Anti-gay and anti-fat zealots both try to build support for their initiatives by defining success down: Advocates of conversion therapy claim their treatments “work” if patients are able to achieve sexual potency in a heterosexual encounter, or are able to avoid same-sex sexual contact for a period of weeks or months, even if they experience no lessening of desire for such contact. This lowering of the bar for what constitutes a cure is mirrored by public health authorities touting short-term weight loss or small losses of body weight as evidence for the success of anti-obesity programs.
Indeed, the most striking parallel between attempts to turn gay people into straight people and efforts to turn fat people into thin people is that both almost invariably fail. The long-term success rate of such attempts is extremely low. When it comes to the various forms of conversion therapy, the medical establishment now acknowledges this. This acknowledgment, in turn, has helped medical authorities recognize that it does not make sense to label “homosexuality” a disease, and that therapy for same-sex sexual attraction is both unnecessary and more likely to do harm than good.
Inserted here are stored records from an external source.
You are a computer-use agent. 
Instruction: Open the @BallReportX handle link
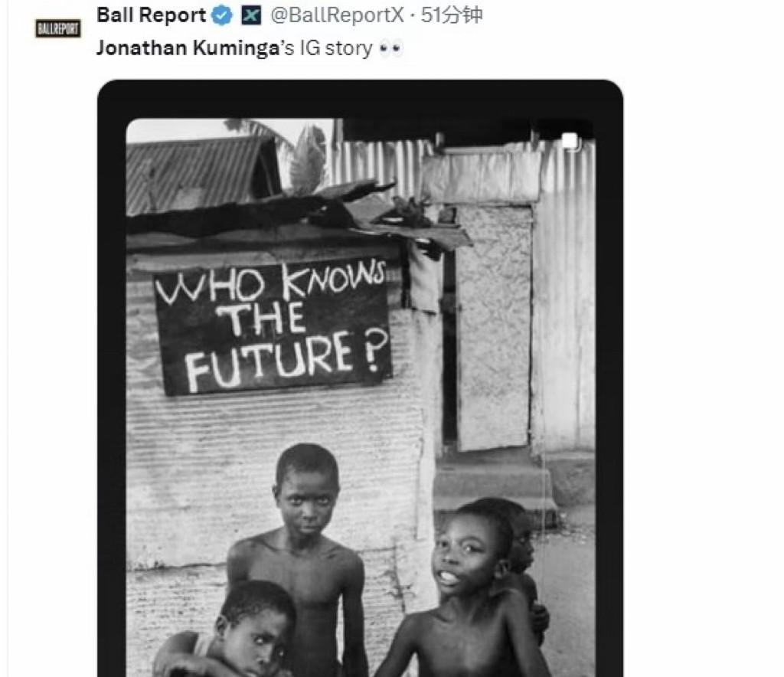coord(337,15)
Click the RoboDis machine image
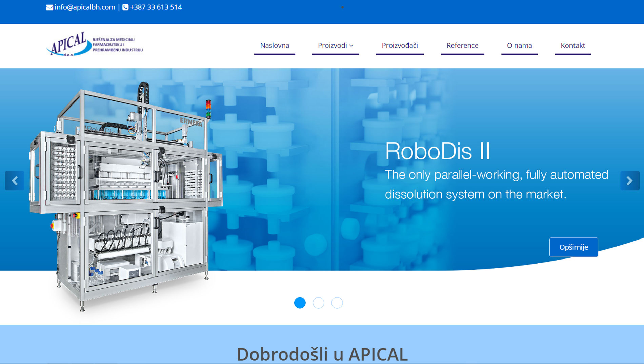644x364 pixels. pos(125,197)
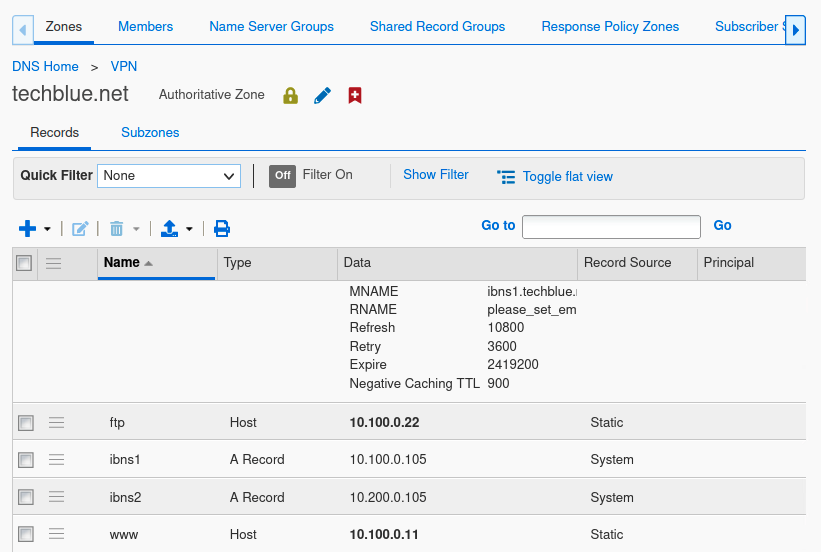821x552 pixels.
Task: Expand the add record dropdown arrow
Action: coord(47,229)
But when it comes to fat, the fear and disgust elicited in this culture by fat bodies (reminiscent of the reactions elicited traditionally by same-sex sexual relations) prevents the public health establishment from recognizing that the various “cures” it advocates for “obesity” have been demonstrated again and again to be every bit as ineffective as conversion therapy has been shown to be for “homosexuality.”
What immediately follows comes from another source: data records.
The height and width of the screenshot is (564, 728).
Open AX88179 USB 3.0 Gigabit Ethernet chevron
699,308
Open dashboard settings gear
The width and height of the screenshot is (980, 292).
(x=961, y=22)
The pathologizing of gay and fat bodies springs ultimately from the same cultural source: the desire to ground moral and aesthetic disapproval in the supposedly objective discourse of science and health. It is true that fat people are at a higher risk for certain diseases (although the extent to which higher weight correlates with increased mortality and morbidity is greatly exaggerated). But trying to, for example, lessen the prevalence of diabetes by eliminating “obesity” makes no more sense than trying to lessen the prevalence of HIV infection by eliminating “homosexuality.”
The extent to which either one’s sexual orientation or one’s weight are chosen states is minimal. With rare exceptions, people cannot intentionally alter either their sexual orientation or their weight in a long-term way. Given all this, to label same-sex orientation or higher than average body weight as diseases stigmatizes those who are so labeled to no purpose, other than to express disapproval of deviance from social norms to which the stigmatized cannot adhere.
Telling fat people they ought to be thin is about as helpful as telling gay people they should be straight. It took many decades for the medical establishment to recognize that its “cures” for “homosexuality” did far more damage than the imaginary disease to which they were addressed, and that the biggest favor it could do for gay people was to stop harassing them. Fat people are still waiting for the same favor.